Pada Kamis, 14 Agustus 2025, KPK resmi menetapkan 3 dari 9 orang yang terjaring operasi tangkap tangan (OTT) pada Rabu, 13 Agustus 2025 sebagai tersangka kasus dugaan suap terkait kerja sama pengelolaan kawasan hutan.

Ketiga tersangka dimaksud, yakni Dicky Yuana Rady (DIC) selaku Dirut PT Inhutani V (INH), Djunaidi (DJN) selaku Direktur PT PML, dan Aditya (ADT) selaku staf perizinan SB Grup.

Dari OTT, KPK mengamankan sejumlah barang bukti, yakni uang tunai sebesar 189 ribu dolar Singapura atau sekitar Rp2,4 miliar, uang tunai Rp8,5 juta, 1 unit mobil Rubicon dari rumah Dicky, serta 1 unit mobil Pajero milik Dicky dari rumah Aditya.

Dalam perkaranya, Inhutani memiliki hak areal yang berlokasi di Lampung seluas 56.547 hektare. Di mana, seluas 55.157 hektare di antaranya dikerjasamakan dengan PT PML melalui perjanjian kerja sama (PKS) yang meliputi Register 42 di Rebang seluas 12.727 hektare, Register 44 di Muaradua seluas 32.375 hektare, dan Register 46 di Wau Hanakau seluas 10.055 hektare.

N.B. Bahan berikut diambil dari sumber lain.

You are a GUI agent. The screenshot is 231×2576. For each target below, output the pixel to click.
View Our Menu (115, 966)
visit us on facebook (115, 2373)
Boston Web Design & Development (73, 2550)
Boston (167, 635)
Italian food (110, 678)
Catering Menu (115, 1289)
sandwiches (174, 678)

Pada 2018, terdapat permasalahan hukum atas kerja sama antara Inhutani V dan PT PML. Di mana PT PML tidak melakukan kewajiban membayar PBB periode 2018-2019 senilai Rp2,31 miliar, dan pinjaman dana reboisasi senilai Rp500 juta per tahun, serta belum memberi laporan pelaksanaan kegiatan kepada Inhutani V per bulannya.

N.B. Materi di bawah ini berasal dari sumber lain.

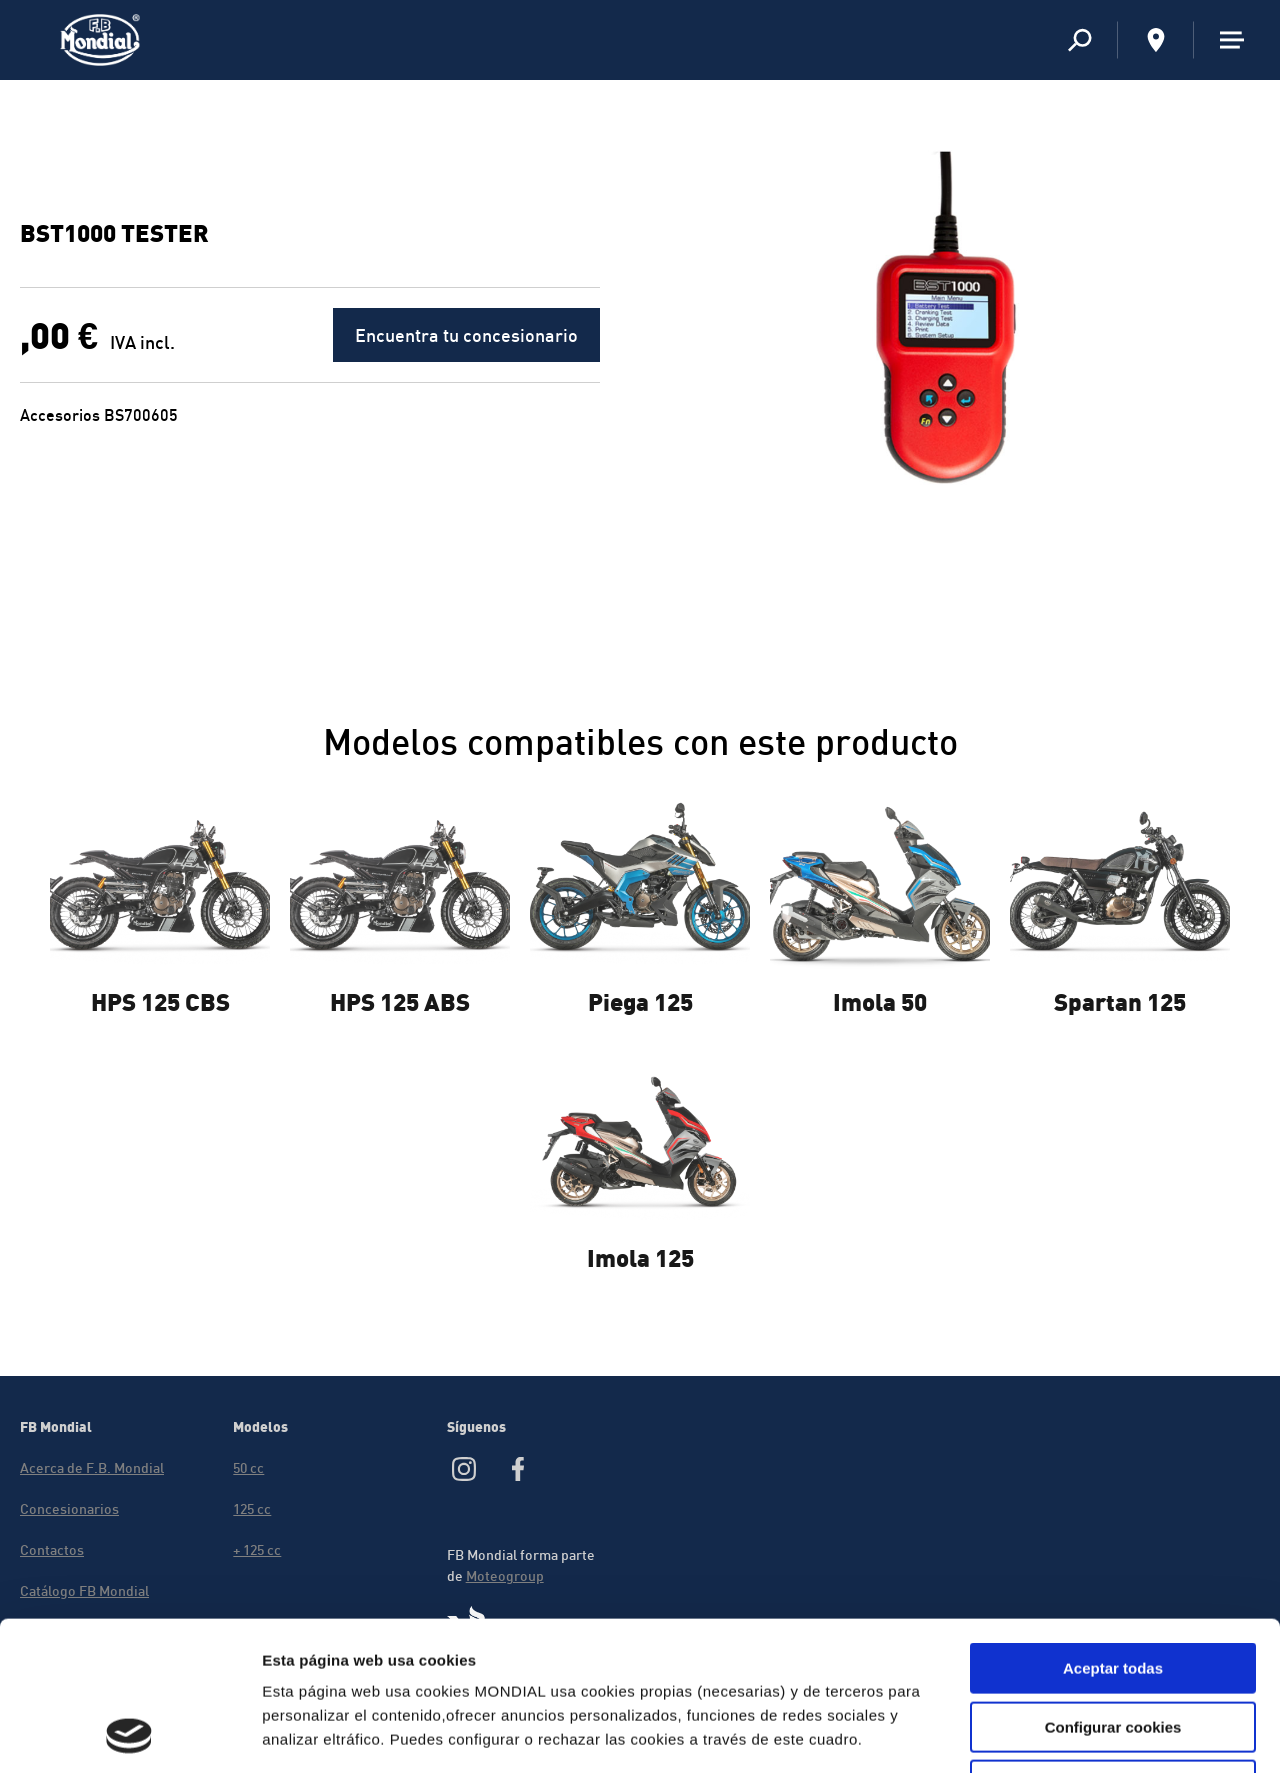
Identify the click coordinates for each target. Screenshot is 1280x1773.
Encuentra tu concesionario (466, 335)
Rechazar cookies (1113, 1645)
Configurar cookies (1113, 1587)
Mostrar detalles (1082, 1733)
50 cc (248, 1467)
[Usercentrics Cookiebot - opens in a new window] (129, 1734)
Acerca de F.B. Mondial (92, 1467)
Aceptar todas (1113, 1528)
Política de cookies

Selanjutnya pada Juni 2023, berdasarkan keputusan Mahkamah Agung (MA) yang telah inkracht atas permasalahan hukum antara Inhutani V dan PT PML, menjelaskan bahwa PKS yang telah diubah pada 2018 antara kedua belah pihak masih berlaku dan PT PML wajib membayar ganti rugi sebesar Rp3,4 miliar.

Meskipun dengan berbagai permasalahan tersebut, pada awal 2024, PT PML tetap berniat melanjutkan kerja sama dengan Inhutani V untuk kembali mengelola kawasan hutan di lokasi register 42, register 44, dan register 46 berdasarkan PKS kedua belah pihak yang telah diubah pada 2018.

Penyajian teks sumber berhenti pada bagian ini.